Читаем Сталин. Разгадка Сфинкса полностью

Эффект Фултона


В опубликованном 19 августа 1945 года совместном постановлении ЦК ВКП(б) и СНК СССР предусматривалось в течение пяти лет достичь полного восстановления «народного хозяйства районов СССР, подвергшихся немецкой оккупации». Осуществить «послевоенную перестройку народного хозяйства и дальнейшего развития всех районов СССР, в результате чего должен быть значительно превзойден довоенный уровень развития народного хозяйства СССР». Большую часть страны необходимо было восстанавливать из руин заново, что больше всего занимало в то время Кремль.

Международная обстановка, между тем, складывалась таким образом, что опасения Сталина и его ближайшего окружения о неминуемости нового вооруженного конфликта возобновились с новой силой. В целях упрочения безопасности своей страны Сталин на территориях подконтрольных его войскам, естественно, стремился установить максимально комфортные взаимоотношения с этими странами.

Великие капиталистические державы с крайней подозрительностью следили за действиями своего недавнего коммунистического союзника. Они имели некоторые основания полагать, что Сталин, осуществивший территориальную экспансию, будет всеми мерами насаждать политические режимы угодные Советам. Вновь начала создаваться своеобразная обстановка «мира-войны» — состояния недоверия и подозрительности, насаждения идеологии, оправдывающей милитаристские устремления и меры репрессивного направления. Иные из чрезмерно прозорливых политических деятелей Запада посчитали, что Сталин не остановится на достигнутом и продолжит расширять свои и без того огромные владения. Они забыли уверенное высказывание покойного президента Рузвельта об отсутствии у Сталина империалистических наклонностей.

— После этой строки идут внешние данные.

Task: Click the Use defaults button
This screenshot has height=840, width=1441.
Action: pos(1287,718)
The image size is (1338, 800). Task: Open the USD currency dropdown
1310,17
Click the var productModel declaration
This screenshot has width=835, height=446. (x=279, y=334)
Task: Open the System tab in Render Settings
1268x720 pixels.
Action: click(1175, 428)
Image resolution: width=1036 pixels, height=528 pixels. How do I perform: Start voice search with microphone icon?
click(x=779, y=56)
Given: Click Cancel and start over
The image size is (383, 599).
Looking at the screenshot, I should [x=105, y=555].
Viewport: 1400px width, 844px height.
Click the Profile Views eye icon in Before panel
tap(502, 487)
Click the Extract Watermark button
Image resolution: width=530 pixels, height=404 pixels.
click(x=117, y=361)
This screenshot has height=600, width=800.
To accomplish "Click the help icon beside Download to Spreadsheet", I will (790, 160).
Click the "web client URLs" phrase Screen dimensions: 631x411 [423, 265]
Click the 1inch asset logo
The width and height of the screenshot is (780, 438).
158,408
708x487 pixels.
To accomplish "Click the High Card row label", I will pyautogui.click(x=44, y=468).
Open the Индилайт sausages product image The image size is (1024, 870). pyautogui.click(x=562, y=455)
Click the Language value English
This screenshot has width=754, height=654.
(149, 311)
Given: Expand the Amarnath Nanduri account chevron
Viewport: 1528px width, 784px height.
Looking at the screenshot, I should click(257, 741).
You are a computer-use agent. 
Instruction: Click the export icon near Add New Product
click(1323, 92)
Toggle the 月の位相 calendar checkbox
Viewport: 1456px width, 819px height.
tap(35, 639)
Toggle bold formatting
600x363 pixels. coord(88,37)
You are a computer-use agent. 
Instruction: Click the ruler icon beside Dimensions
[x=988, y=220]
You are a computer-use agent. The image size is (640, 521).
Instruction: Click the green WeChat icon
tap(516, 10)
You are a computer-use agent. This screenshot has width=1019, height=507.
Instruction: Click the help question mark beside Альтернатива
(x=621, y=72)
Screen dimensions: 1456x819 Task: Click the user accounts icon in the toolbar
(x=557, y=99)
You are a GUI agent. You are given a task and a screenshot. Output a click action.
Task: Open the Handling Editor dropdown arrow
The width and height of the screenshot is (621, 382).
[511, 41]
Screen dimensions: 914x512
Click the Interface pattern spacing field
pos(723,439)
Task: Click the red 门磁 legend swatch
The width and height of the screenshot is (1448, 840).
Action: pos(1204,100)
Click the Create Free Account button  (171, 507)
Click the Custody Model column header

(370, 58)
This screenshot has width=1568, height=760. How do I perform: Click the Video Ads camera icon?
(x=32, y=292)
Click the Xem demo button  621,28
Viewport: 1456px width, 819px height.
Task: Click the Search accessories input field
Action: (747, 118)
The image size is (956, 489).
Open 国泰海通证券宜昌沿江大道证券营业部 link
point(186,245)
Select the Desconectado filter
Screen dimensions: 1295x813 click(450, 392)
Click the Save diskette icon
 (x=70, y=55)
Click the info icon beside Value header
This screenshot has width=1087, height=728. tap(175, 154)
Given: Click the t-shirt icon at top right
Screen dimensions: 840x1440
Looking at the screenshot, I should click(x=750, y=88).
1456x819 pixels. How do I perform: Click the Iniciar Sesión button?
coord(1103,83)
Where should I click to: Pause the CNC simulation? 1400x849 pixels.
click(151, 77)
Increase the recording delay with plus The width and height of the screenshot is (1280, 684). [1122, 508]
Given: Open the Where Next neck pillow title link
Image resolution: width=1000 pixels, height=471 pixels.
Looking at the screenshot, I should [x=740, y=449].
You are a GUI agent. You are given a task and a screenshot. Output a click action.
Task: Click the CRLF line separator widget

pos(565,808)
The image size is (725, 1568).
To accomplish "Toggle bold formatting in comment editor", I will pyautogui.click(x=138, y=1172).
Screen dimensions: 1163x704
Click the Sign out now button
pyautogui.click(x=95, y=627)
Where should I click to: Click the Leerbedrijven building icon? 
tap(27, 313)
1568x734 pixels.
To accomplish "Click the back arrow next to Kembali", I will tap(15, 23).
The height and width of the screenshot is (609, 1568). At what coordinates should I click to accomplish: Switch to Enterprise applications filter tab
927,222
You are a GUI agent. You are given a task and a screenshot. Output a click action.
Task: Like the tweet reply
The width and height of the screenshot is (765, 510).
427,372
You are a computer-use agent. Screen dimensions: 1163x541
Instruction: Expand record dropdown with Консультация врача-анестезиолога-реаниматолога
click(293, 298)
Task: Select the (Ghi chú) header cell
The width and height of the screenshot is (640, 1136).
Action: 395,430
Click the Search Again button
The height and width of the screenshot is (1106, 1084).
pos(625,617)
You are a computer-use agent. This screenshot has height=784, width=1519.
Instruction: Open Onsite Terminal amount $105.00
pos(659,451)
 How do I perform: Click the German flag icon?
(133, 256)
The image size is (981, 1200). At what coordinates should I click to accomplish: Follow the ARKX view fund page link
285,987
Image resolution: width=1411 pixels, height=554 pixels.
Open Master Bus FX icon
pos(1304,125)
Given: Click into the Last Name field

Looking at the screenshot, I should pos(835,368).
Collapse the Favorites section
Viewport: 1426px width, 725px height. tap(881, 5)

Одним из таких деятелей, причем наиболее ярким, зарекомендовал себя Уинстон Черчилль. Последний, хотя и отстраненный от власти, продолжал всей силой своего авторитета оказывать ощутимое влияние на политику западных стран. Черчилль являлся в тот период лидером оппозиции у себя на родине, а обаяние личности и престиж его были достаточно весомы. Уинстон господствовал над мыслями своих современников не только в британском политическом мире, но и в других странах Запада.

На протяжении всей войны Черчилль находился в перманентном вялотекущем конфликте с Рузвельтом по вопросу о том, преимущественно какой стратегии следовало отдать предпочтение в сношениях с советским союзником.

Позиция Рузвельта относительно Сталина была практически безукоризненной, а связи между Соединенными Штатами и Советским Союзом складывались превосходно. Хотя в самом начале «Барбароссы» они развивались темпами, оставлявшими желать лучшего, но по восходящей линии. Американский президент изначально находился под прессом сильнейших факторов: желания избежать непосредственного участия в войне по причине полной неготовности; уже развернувшегося военного сотрудничества с Англией; открытого недружелюбия отдельных влиятельных кругов США к Советам; полной неясности истинных намерений Японии.

Тем не менее, Рузвельт удивительно быстро оценил исключительно сложную ситуацию и уже 10 июля 41 года в присутствии и.о. госсекретаря Самнера Уэллеса заявил тогдашнему послу СССР в США К.А. Уманскому, что «главное для СССР — сохранить… силу сопротивления… примерно до первого октября. Если это удастся, война для нас выиграна, гитлеризм будет сокрушен».

Он был весьма огорчен нападением на Перл-Харбор, однако признал разумность решения Сталина не объявлять войну в тот момент Японии. Рузвельт сказал Литвинову тогда, «что он об этом решении сожалеет», но на месте русских поступил бы точно так же.

Судя по всему, американский президент не кривил душой, когда жаловался иногда Литвинову, что ему гораздо легче разговаривать с ним и Сталиным, нежели с Черчиллем и Форин офисом.

С первых же дней президентства Трумэна Черчилль начал склонять последнего к занятию более жесткой позиции в отношении Сталина. Накануне капитуляции Германии он тайно отдал приказ фельдмаршалу Бернарду Л. Монтгомери, не исключавший возможность совместного выступления с немцами против СССР. Однако как бы ни был предубежден против русских новый американский президент, он был вынужден считаться с общественным мнением США.

Одновременно, став президентом, уверяет Генри Киссинджер, Трумэн ощущал в гораздо меньшей степени, нежели Рузвельт, моральную обязанность хранить единство союзников. Он был далек от восторга от военного партнерства с Советами, на которые всегда взирал с величайшей осторожностью. Будучи еще сенатором, Трумэн оценивал оба режима — нацистский и советский — как полностью эквивалентные.